Language Identifiers are programs that guess the language that a document is written in.
N-Gram-Based Text Categorization (1994) - William B. Cavnar, John M. Trenkle - http://citeseer.ist.psu.edu/68861.html
Language Identification in Web Pages - Bruno Martins, Mário J. Silva - http://xldb.di.fc.ul.pt/index.php?page=Publications
TextCat is a Perl program for classifying languages, based on "N-Gram-Based Text Categorization" paper http://odur.let.rug.nl/~vannoord/TextCat/
For identification, it scores languages for each document, and then selects the languages within 5% of the first one.
scots 62261 english 63167 frisian 65575 middle_frisian 65638 swedish 65857 afrikaans 66352 dutch 66563 estonian 66918 italian 67060 latin 67232 irish 67321 manx 67442 rumantsch 67577
62261 * 1.05 = 65374 ( scots:62261 < english:63167 < boundary:65374 < fresian:65575 < ..) So that means scots and english are chosen, but not fresian
Example for a document that's only English:
english 103768 catalan 118208 french 118922 latin 119014
103768*1.05 = 108956, so only english is selected.
http://tcatng.sourceforge.net/ The TCatNG Toolkit is a Java package that is based on the "N-Gram-Based Text Categorization" paper, but has improvements as well: "This package also implements some extentions to the original proposal.
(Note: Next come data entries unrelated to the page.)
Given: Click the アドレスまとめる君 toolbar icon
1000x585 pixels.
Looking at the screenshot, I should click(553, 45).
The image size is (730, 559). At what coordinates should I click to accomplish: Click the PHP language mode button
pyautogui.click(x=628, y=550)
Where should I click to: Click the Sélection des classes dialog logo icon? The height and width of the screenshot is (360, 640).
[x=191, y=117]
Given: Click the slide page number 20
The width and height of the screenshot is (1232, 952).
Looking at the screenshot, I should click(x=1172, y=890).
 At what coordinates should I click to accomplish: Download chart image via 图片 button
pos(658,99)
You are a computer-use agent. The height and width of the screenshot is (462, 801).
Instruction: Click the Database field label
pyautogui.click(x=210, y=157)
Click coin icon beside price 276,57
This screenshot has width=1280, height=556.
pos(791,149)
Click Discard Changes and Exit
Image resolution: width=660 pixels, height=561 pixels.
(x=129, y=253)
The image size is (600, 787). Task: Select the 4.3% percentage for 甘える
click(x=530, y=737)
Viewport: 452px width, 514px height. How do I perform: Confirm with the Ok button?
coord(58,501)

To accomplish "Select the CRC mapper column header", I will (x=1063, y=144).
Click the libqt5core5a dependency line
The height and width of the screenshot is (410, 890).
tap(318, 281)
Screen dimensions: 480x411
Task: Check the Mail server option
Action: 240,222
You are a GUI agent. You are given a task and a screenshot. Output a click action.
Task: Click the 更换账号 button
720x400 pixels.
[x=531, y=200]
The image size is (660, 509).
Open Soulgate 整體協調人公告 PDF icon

Among other things, the software offers support for Good-Turing smoothing and new fingerprint comparison methods based on the similarity metrics proposed by Lin in "An information-theoretic definition of similarity" and Jiand & Conranth in "Semantic Similarity Based on Corpus Statistics and Lexical Taxonomy". Other classification methods besides nearest neighbour are also implemented, such as Support Vector Machines or Bayesian Logistic Regression."